Below is the official introduction from the ChatGPT website:
https://openai.com/zh-Hans-CN/index/introducing-chatgpt-images-2-0/#textmode

Images are not just decoration — they are a language. A great image, like a well-crafted sentence, selects its material, structures its composition, and reveals the essence. It can explain a mechanism, evoke a mood, test an idea, or articulate an argument.

Higher precision and control: small text, icon systems, UI elements, dense compositions, and subtle style constraints, with resolution up to 2K in the API.

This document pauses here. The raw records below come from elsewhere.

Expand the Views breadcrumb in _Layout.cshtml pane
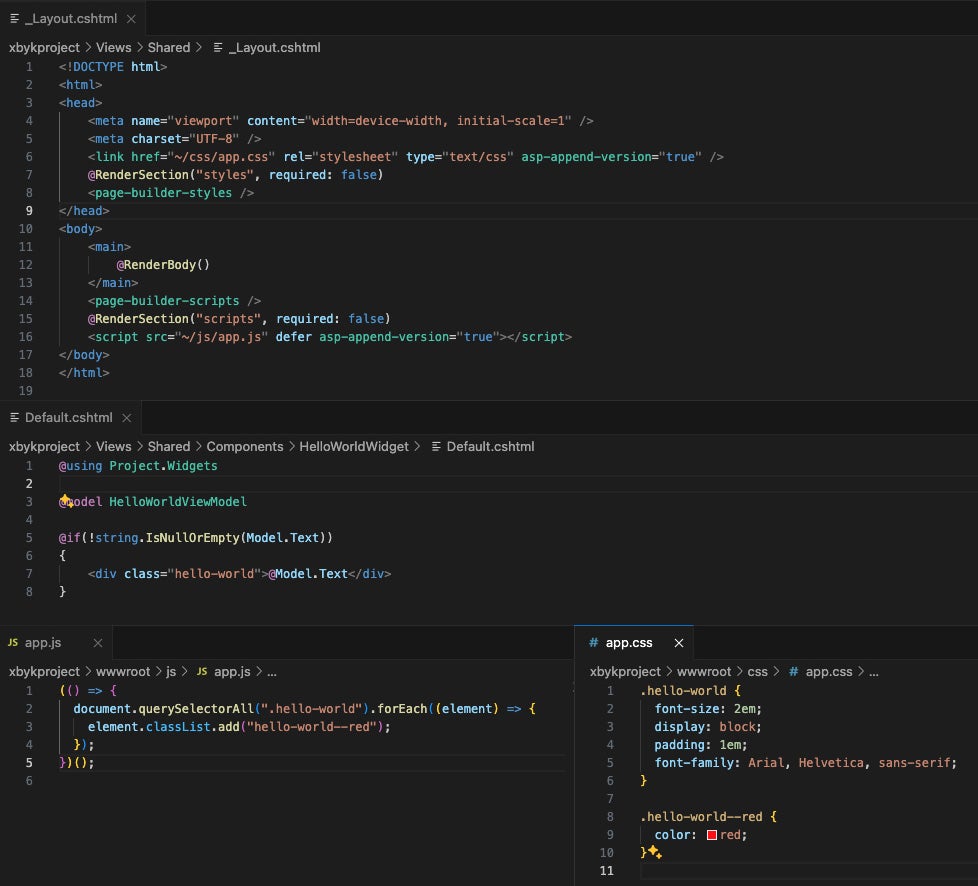Viewport: 978px width, 886px height. pyautogui.click(x=113, y=47)
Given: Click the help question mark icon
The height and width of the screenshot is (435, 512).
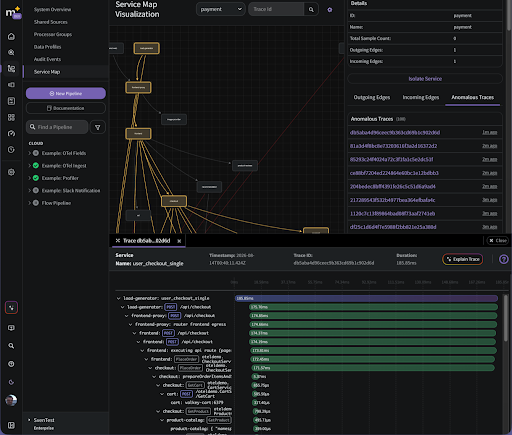Looking at the screenshot, I should click(x=504, y=259).
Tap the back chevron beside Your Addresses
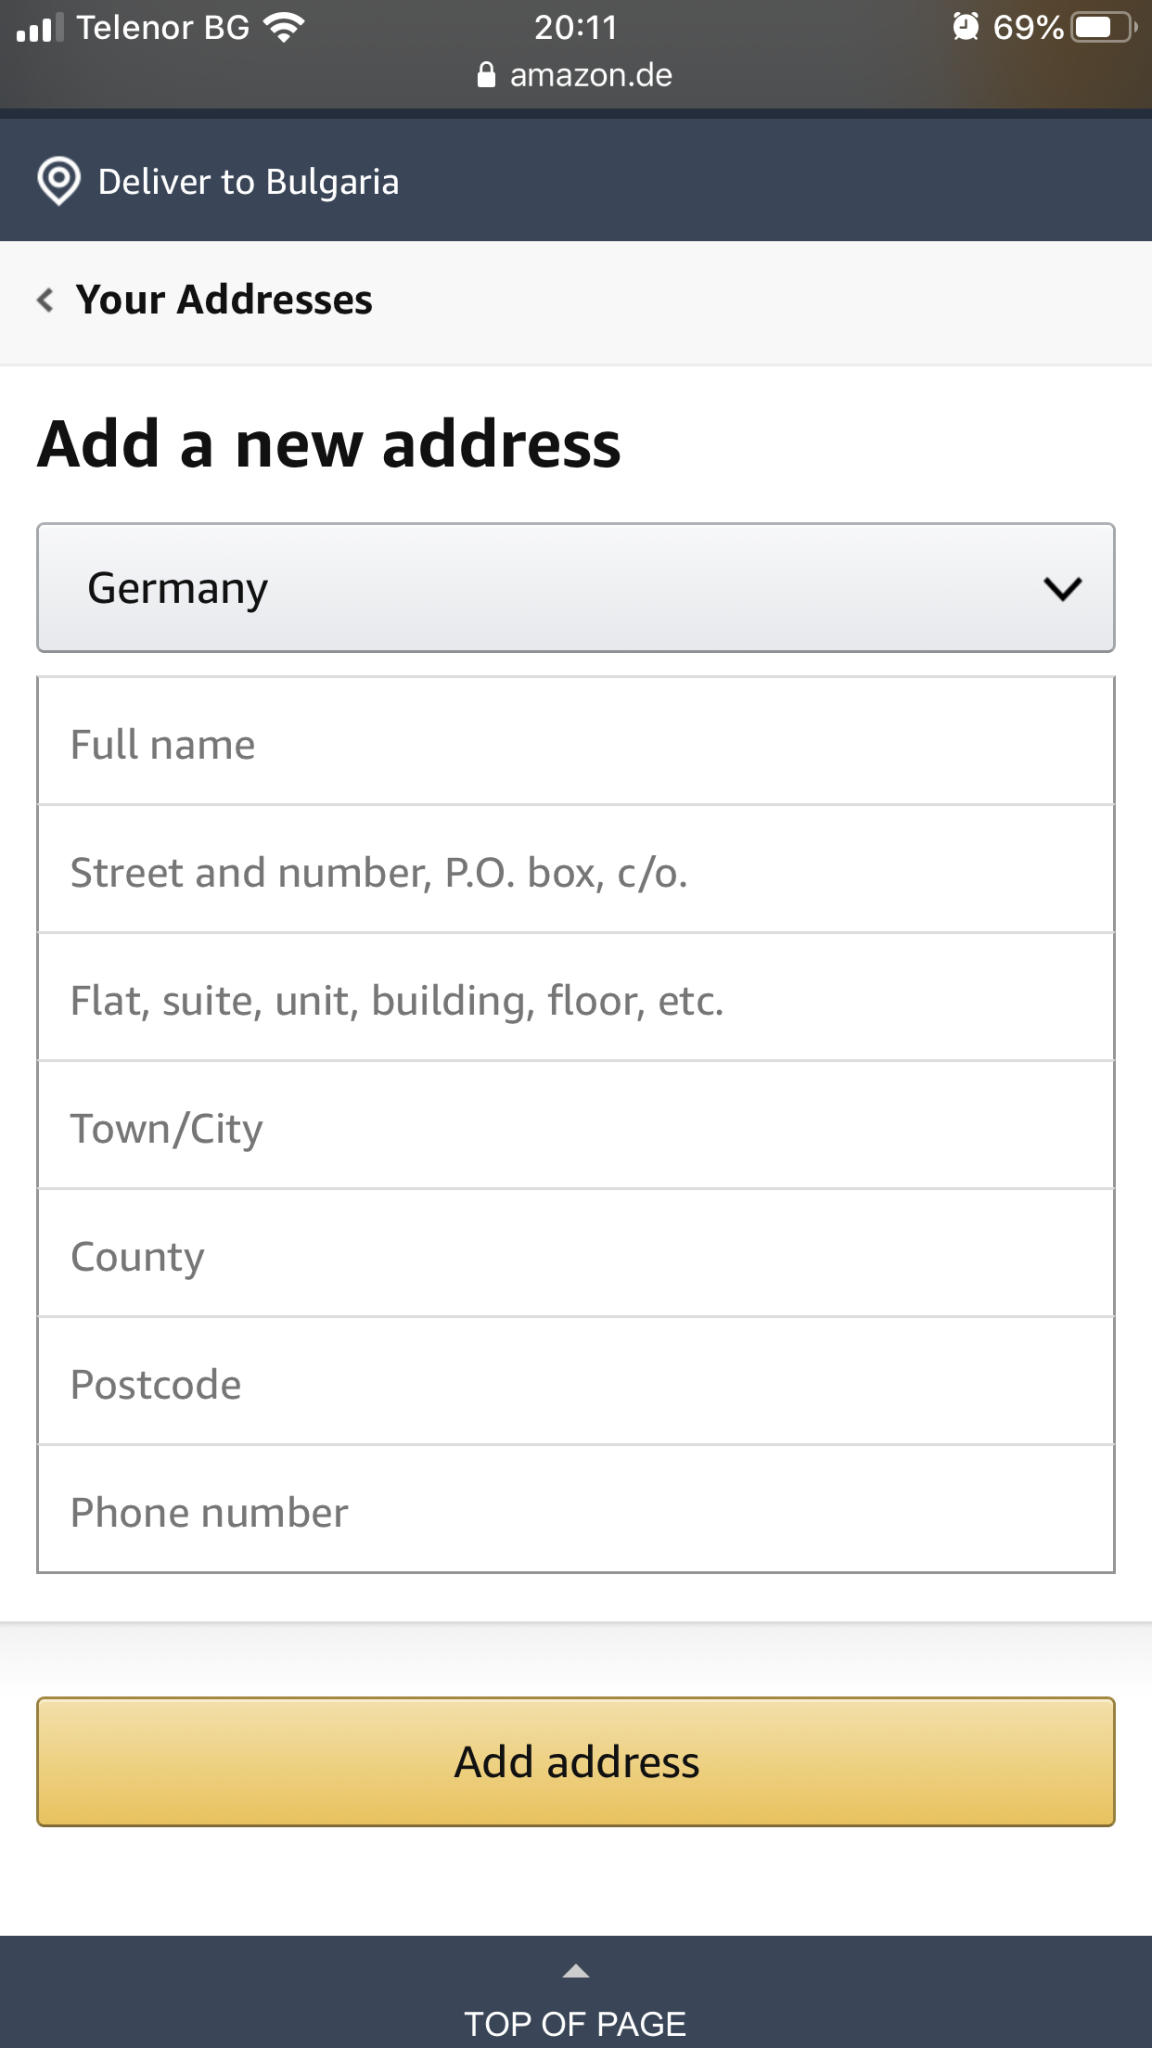The width and height of the screenshot is (1152, 2048). (x=45, y=300)
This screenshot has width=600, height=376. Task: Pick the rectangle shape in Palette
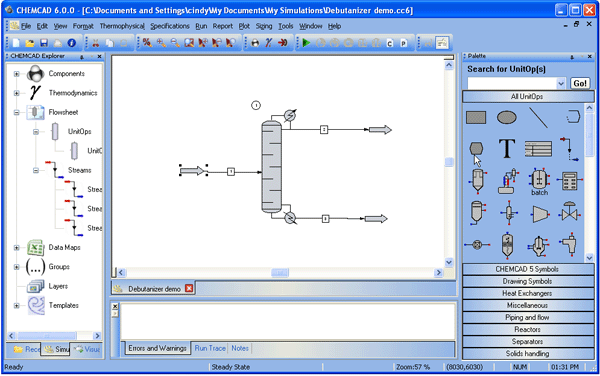pyautogui.click(x=476, y=117)
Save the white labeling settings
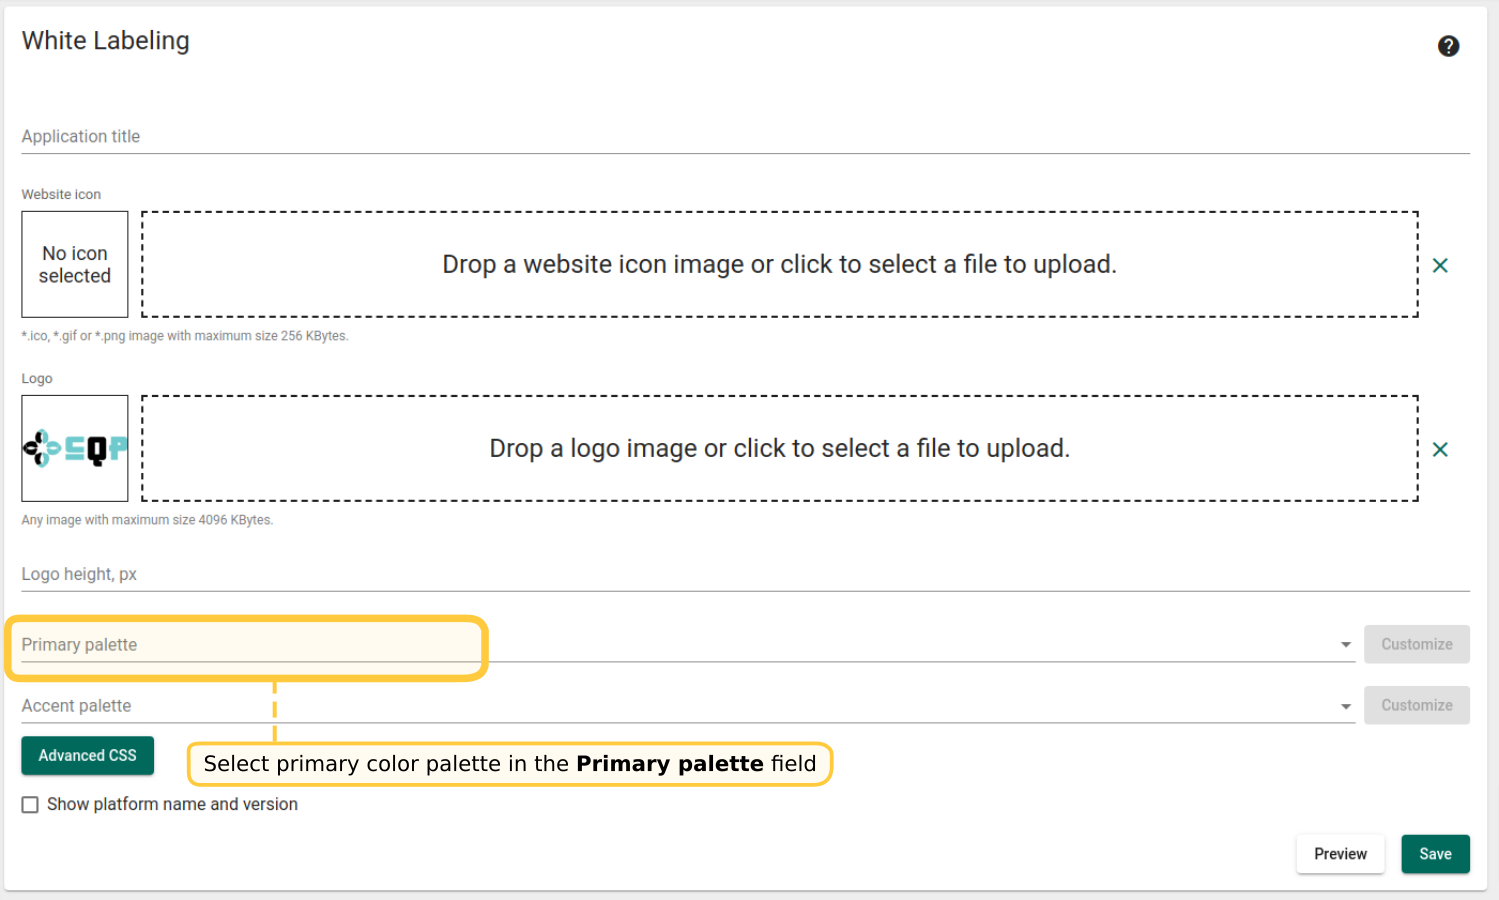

Stronger multilingual capability: new support for Chinese, Japanese, Korean, Hindi, and Bengali with excellent performance.

Also improved in style representation and realism.

In one word: unstoppable.

Image-to-image practice

The author has long enjoyed creating fantasy-themed images.

Made on January 13, 2018 for a birthday post — the pig brother is now a postdoc in Singapore.

With Image 2, it was the perfect match. The author upgraded this image with modern flair: enabled GPT’s Think mode and fed it the following prompt:

Using this face, generate an image of him receiving the Nobel Prize in Stockholm. He must be in a suit, photorealistic, with a clear frontal view. The award is the Nobel Prize in Chemistry. All details must conform to the real-world Nobel ceremony. 16:9, a masterwork.

Then the post-ceremony handshake with the King of Sweden:

Same setting, one more hyperrealistic photo — this time a handshake with the King of Sweden. Keep the same outfit, focal length around 20mm, realistic perspective and lighting.

Apart from barely perceptible details in lighting or perspective, a simple structured prompt already achieves near-photorealistic results.

Text-to-image practice

Having grown up in southern China, the author has always had a soft spot for snow — but has seen real snowfall only a handful of times. So I used AI to generate beautiful snowy scenes.

Combining this with the theme of major Chinese universities, I tested pure text-to-image generation. The specific images and prompts are shown below (the order of universities reflects personal preference).

Since the author is not very familiar with Nanjing University, there is no specific scene. My sincerest apologies to Nanjing University, which strives to offer the best undergraduate education in China.

Image-to-image practice 2: Final exam at Zhihua Library

The author also tried direct text-to-image to recall memories of studying at the Zhihua Library at the University of Hong Kong. The prompt was:

But the generated image was clearly not the real interior.

My speculation on how the Think-mode text-to-image model works:

Identify prompt intent → search online for target image → use model resources to generate → return result.

Step 2 failed to correctly identify “Zhihua Library” interior. Since the pipeline is a black box, I manually fixed it by uploading a real photo of Zhihua Library and asking GPT to remember it in the conversation.

The author pulling an all-nighter at Zhihua Library

Then I fed the same prompt back to GPT:

Generate a realistic photo of Hong Kong University in the snow, scene is Zhihua Library in the early morning. It’s packed with people sitting and standing. At least three tables: one with messy McDonald’s leftovers, one with an aunt cooking rice with an electric cooker, one with a couple kissing intertwined, and one with a red-eyed man in slippers rushing his thesis.

Result: an impressively good image.

This image received over 10,000 views on social media (applause 👏)

Summary of a simple image generation workflow:

Provide a prompt with positive cues, negative cues (optional), and reference image (optional). Enable GPT’s Think mode to generate the target image. Then you can fine-tune details through iterative conversation and editing.

Of course, please do not use this tech in illegal situation. GPT has built-in sensitive content review and watermarking. Technically one could bypass them, but the cost of getting caught is usually greater than the benefit. Think carefully before you act.